As published on bbc.co.uk, Wednesday 3 November, 2021.
Most big UK firms and financial institutions will be forced to show how they intend to hit climate change targets, under proposed Treasury rules.
By 2023, they will have to set out detailed public plans for how they will move to a low-carbon future - in line with the UK's 2050 net-zero target.
Plans will be submitted to an expert panel to ensure they are not just spin.
But net-zero commitments will not be mandatory and green groups say the proposals do not go far enough.
Net zero is when a business or a country achieves an overall balance between the amount of carbon it is emitting and the carbon that it's removing from the atmosphere.
Firms and their shareholders will be left to decide how their businesses adapt to this transition, including how they intend to decarbonise the emissions they finance.
On the third day of the COP26 climate summit in Glasgow, Chancellor Rishi Sunak will outline the move to make the UK the first net-zero financial centre.
He will address an audience of finance ministers, central bank governors, heads of multilateral financial institutions and senior industry leaders, as part of a day dedicated to finance.
The chancellor will also announce that 450 firms controlling 40% of global financial assets - equivalent to $130 trillion (£95tn) - have now aligned themselves to limit global warming to 1.5C above pre-industrial levels.
He will say advances have been made to "rewire the entire global financial system for net zero" under the UK's leadership of the conference.
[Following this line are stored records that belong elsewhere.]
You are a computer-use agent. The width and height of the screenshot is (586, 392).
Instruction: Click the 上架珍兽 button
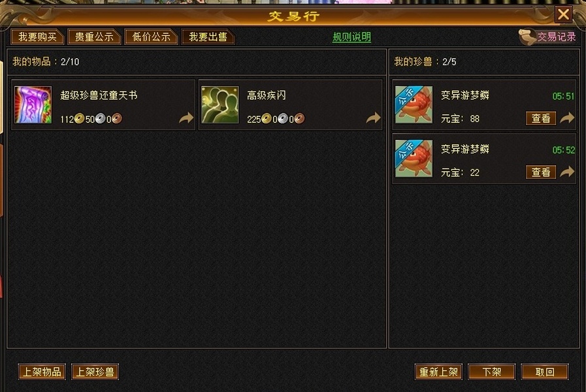coord(95,372)
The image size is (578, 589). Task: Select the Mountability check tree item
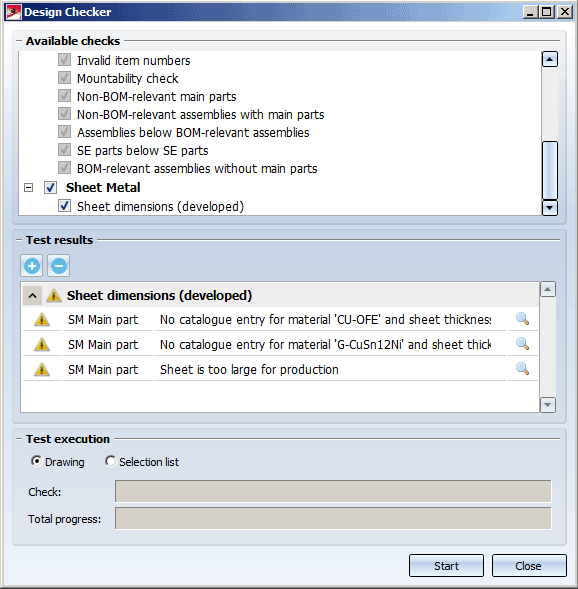point(127,79)
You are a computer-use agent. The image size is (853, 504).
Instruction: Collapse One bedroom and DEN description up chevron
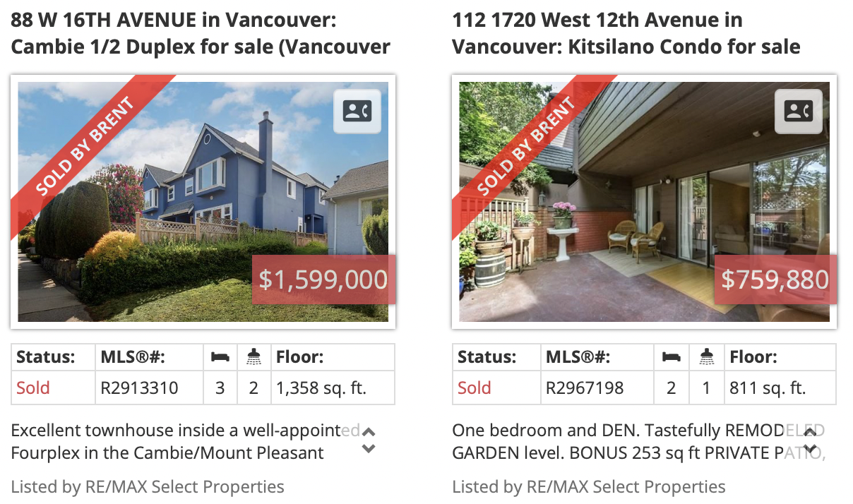(x=811, y=432)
David Barmes, senior economist at the campaign group Positive Money, said the intention was positive, but that financial firms were still "pouring billions into environmentally harmful projects."
"We need public institutions rather than bank chief executives to lead the way in setting standards and delivering green investment."
Mark Campanale, founder and executive chair of Carbon Tracker Initiative, said the think tank welcomed the government plans, but "we need to see much more of the detail on how this will be achieved".
"None of the financial assets announced are currently aligned with net-zero and no group of companies can say they are meeting the Paris target by continuing to invest in fossil fuels, so that needs to change considerably before London can be lauded as the world's first net-zero financial centre and a model for the world," he said.
David Miliband, president of the International Rescue Committee, said it was important to ensure value for money:
"Writing cheques is the easy part and spending the money well is much, much tougher."
How firms are adapting their practices must be measured, the former Labour politician added.
Shaun Spiers, executive director of environmental think tank Green Alliance, said that more UK public sector funding was needed.
"Private sector investment is vital, but it will be much easier to achieve on the back of serious investment by the chancellor," he said.
However, a coalition of finance groups led by former Bank of England governor Mark Carney said there was enough finance committed to keep global warming to 1.5 degrees centigrade.
The Glasgow Financial Alliance for Net Zero (GFANZ) - chaired by former Bank of England Governor Mark Carney -said more than $130trn (£95trn) of private capital "is now committed to transforming the economy for net zero".
In practice, this means that bank loans which would go to an oil field, or a coal mine, are diverted to renewable energy or to a mortgage product that subsidises highly efficient homes.
Bank bosses will also be expected to have tough conversations with their customers who want to build coal power stations, pulling funding in advanced nations now, and developing countries beyond the next decade.
Under the new Treasury rules, financial institutions and companies with shares listed on the London Stock Exchange must come up with net-zero transition plans, which will be published from 2023.
The strategies will need to include targets to reduce greenhouse gas emissions, and steps which firms intend to take to get there.
A taskforce made up of industry leaders, academics, regulators and civil society groups will also be set up by the government.
It will set a science-based "gold standard" for the plans in order to guard against so-called "greenwashing" - where environmental initiatives are more about marketing than substance.
However, the government said there was "not yet a commonly agreed standard for what a good quality transition plan looks like".
And although the plans will need to be published, the government said "the aim is to increase transparency and accountability" and the UK was not "making firm-level net-zero commitments mandatory".
Meanwhile, Mr Sunak is also expected to pledge that a target for developed countries to send $100bn (£720m) a year to those that are less developed - to help support their transition to net zero - will be achieved by 2023.
Alison Rose, chief executive of Natwest, told the BBC Radio 4 Today programme, it had started measuring the emissions on its balance sheet to help it track progress, saying "transparency was critical".
She said the bank was working with the oil and gas industry "to develop credible transition plans so we can track progress and work with our customers".
But Ms Rose said its main focus was helping small firms where there were "real business opportunities" in "adopting sustainable supply chain [and] sustainable business practices".
Kay Swinburne, vice-chairman of financial services at KPMG UK, said the announcement on UK firms would provide the financial services industry with a "valuable set of unified metrics to measure progress towards decarbonisation".
"It is brave to put a gold standard in place for all companies raising funding," she added.
And Dr Ben Caldecott, director of the UK Centre for Greening Finance and Investment, said the plans would "spur demand for green finance and accelerate decarbonisation, not just in the UK but wherever UK firms do business".